Tuesday, August 11, 2009
Clowns to the Left of Me Jokers to the Right
A couple years ago, I asked my father this question: When we were growing up, it seemed that my brother and I were always at the doctor. There were bones broken from bicycle wrecks and falls out of trees; road rashed knees and out of joint noses from school yard sports; on-going battles with childhood maladies like chickenpox and strep, colds and flu, ear aches and stomach upsets. How on earth did he and mom afford it all, given his salary as a butcher and hers as a housewife, neither of them insured?
He thought a minute. Then he shrugged. "I don't know, " he answered. "We just paid for it. It was in the monthly budget."
Huh. Imagine that. Medicine as a cost of living, just like groceries, rent, and utilities.
Why doesn't anyone on either side of the issue and the aisle see that? That health care reform shouldn't be about guaranteeing – by whatever means necessary, even if it's criminal – that every American has health care insurance. That if we continue to perpetuate the idea that insurance companies – backed by the government – are responsible for ensuring our health, we only perpetuate a system already bloated to the bursting point with greed and corruption. A system that has about as much to do with health and with care as I do with Crocs.
What neither side understands is that the only acceptable reform is returning medicine to the free market, so that individuals can contract with doctors, hospitals, and other providers directly, without meddling middle men. The only role of insurance in all this is as providers of catastrophic coverage. In other words, you get cancer, hit by a bus, or give birth to a disabled child, you got coverage. But those are separate policies for extreme circumstances that you choose to purchase, similar to life insurance. They're not shoved down your throat.
Seems to me that once we eliminate middle men for every day medical care and as doctors once again enter a competitive marketplace, the money we spend on taking care of ourselves becomes a simple cost of living, just like groceries, utilities, and clothing. Which, by the way, you truly can't live without. In fact, try living for a week without food, hot water, and underpants. Should the government provide those as well?
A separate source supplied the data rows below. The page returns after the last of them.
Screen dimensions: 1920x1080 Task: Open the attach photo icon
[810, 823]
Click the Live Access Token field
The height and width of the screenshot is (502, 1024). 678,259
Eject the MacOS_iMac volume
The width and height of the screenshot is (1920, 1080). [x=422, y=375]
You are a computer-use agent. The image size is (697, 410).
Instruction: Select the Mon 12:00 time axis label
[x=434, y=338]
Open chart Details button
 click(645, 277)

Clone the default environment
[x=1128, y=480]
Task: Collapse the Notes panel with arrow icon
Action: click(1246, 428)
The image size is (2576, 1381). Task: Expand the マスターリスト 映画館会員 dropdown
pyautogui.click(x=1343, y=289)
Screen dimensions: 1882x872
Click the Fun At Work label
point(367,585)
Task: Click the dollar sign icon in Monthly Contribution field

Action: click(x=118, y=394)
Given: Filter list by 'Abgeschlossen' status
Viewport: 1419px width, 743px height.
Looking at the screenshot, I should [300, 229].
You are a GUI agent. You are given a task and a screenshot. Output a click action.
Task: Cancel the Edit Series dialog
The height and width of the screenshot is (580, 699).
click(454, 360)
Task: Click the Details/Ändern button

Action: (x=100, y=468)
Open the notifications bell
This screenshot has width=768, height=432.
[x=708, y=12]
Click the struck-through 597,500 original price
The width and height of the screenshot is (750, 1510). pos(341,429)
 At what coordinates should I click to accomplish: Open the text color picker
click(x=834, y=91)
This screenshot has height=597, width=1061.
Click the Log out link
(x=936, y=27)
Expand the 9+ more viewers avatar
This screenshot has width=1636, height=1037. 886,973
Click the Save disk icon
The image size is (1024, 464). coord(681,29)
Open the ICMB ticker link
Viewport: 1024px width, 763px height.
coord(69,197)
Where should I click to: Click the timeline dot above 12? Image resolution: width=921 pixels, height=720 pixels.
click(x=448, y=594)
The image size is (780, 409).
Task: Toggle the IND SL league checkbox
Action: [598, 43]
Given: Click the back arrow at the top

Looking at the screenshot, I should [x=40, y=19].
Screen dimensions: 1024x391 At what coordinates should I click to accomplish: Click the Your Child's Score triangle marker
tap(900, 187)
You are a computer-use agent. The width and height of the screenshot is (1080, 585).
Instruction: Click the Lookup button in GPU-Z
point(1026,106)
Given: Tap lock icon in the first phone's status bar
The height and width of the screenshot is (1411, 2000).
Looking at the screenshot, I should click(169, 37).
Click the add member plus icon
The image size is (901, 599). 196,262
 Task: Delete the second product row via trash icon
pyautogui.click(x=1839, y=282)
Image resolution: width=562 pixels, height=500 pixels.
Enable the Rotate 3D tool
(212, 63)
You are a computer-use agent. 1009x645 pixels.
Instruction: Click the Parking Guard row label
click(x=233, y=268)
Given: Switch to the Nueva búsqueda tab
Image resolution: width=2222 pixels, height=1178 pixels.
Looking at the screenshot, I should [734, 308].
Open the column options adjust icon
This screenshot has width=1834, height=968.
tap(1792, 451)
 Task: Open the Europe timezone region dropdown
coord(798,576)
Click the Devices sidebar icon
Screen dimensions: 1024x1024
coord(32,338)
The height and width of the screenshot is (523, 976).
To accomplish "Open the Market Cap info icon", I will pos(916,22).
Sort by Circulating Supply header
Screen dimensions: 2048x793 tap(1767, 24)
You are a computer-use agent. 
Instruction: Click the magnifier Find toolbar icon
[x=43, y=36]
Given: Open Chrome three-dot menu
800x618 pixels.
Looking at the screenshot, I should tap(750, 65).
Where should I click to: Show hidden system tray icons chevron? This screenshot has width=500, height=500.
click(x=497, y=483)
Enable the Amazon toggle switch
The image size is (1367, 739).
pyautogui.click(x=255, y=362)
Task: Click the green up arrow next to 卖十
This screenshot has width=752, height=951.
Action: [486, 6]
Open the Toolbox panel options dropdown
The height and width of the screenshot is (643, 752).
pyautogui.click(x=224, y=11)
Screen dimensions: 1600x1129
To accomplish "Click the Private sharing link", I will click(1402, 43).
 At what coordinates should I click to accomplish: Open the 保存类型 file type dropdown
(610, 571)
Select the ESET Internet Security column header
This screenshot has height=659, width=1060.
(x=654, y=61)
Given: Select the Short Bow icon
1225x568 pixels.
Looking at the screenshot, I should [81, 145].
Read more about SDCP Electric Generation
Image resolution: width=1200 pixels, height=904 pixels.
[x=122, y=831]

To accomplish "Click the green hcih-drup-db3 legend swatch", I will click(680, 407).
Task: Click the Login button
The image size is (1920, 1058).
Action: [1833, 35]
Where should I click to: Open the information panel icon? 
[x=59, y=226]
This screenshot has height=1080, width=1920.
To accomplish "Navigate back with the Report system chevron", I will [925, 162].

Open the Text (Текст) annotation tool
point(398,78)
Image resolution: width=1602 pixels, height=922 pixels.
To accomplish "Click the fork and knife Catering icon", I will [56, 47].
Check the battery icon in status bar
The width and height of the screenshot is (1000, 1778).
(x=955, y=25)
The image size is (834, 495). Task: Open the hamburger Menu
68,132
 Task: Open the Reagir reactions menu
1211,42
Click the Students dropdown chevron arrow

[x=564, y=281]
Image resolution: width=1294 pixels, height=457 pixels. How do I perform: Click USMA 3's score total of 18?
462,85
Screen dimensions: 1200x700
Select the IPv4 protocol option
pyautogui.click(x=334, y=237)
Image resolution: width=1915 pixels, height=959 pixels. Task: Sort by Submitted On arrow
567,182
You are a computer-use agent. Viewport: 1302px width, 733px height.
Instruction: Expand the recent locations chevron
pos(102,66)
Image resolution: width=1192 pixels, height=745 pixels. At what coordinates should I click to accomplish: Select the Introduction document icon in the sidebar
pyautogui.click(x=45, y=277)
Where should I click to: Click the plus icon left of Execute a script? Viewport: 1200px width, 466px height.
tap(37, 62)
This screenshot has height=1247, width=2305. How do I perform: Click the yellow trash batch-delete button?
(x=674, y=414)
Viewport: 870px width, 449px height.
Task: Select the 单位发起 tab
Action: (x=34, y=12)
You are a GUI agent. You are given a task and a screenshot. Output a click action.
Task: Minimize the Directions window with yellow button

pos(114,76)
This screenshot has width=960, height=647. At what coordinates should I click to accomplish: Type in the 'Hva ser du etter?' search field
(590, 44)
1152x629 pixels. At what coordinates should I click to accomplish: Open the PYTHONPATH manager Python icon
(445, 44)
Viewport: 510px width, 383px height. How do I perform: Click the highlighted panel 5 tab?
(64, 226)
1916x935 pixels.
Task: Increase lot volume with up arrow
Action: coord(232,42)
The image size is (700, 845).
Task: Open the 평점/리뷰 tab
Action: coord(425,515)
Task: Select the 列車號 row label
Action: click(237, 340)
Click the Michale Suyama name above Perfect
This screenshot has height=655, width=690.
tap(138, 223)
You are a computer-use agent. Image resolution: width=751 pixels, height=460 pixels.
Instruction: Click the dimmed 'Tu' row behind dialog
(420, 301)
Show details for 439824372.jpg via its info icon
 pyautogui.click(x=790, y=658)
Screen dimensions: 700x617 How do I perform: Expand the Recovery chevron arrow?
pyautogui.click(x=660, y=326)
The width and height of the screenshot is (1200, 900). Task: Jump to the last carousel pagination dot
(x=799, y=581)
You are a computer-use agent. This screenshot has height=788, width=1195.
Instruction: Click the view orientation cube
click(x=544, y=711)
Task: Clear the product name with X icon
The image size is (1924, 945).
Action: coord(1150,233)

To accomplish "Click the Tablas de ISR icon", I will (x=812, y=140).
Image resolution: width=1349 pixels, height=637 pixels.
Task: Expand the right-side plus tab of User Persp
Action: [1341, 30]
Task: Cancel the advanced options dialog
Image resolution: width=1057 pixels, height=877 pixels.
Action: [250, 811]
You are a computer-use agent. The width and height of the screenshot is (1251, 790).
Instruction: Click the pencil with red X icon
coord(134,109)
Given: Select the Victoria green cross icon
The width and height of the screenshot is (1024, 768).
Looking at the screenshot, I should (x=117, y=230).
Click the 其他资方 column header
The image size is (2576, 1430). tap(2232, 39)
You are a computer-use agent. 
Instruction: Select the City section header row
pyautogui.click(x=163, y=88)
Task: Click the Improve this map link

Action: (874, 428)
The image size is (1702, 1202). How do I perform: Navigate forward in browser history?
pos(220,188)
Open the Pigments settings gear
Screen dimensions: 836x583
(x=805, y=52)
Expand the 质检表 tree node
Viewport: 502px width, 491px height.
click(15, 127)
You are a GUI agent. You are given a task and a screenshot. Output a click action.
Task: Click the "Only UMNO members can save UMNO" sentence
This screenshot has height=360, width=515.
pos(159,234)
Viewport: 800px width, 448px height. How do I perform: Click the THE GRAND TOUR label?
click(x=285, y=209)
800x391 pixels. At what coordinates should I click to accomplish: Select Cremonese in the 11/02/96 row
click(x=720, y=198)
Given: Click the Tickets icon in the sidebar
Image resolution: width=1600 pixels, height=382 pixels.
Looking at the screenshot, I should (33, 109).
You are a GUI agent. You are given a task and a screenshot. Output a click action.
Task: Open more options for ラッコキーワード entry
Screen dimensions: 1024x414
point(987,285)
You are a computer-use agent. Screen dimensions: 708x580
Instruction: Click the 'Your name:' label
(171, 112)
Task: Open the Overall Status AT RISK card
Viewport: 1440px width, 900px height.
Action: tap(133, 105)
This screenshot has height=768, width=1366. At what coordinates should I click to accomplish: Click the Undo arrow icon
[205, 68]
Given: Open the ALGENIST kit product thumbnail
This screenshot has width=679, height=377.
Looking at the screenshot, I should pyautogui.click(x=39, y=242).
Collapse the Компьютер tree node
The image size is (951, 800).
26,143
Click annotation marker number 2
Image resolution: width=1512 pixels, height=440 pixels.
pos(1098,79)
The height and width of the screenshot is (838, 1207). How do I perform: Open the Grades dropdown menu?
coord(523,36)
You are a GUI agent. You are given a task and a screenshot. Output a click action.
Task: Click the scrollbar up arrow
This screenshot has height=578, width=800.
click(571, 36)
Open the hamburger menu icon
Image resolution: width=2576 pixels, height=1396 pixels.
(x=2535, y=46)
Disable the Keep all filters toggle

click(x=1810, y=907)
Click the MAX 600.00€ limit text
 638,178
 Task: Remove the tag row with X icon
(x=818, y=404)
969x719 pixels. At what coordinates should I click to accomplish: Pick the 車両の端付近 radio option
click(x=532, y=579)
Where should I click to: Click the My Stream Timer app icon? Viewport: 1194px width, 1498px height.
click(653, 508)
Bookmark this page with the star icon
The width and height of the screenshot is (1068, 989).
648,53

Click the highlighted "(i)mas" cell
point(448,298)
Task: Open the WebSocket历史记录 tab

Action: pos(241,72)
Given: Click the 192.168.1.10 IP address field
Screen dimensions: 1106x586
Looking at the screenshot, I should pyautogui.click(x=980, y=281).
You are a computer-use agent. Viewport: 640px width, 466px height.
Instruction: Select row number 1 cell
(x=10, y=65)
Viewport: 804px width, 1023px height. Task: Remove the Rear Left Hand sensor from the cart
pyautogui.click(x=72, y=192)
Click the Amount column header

If it sounds too simple, well, what's wrong with simple? Thanks to Nixon, we already have a nationally managed health care system. The government is already involved. So, why more involvement when the system clearly doesn't work? Why another 1,000 indecipherable pages and dozens of sweaty PR flaks scrambling to turn a sows ear into a silk purse? Oh, yeah. I forgot. Washington isn't about simple. It isn't about care. It certainly isn't about real change. After all, why change a system that's all about keeping everyone's fingers in the Big Money Pie? Well, except your fingers and mine. Ours just dole out the dollars.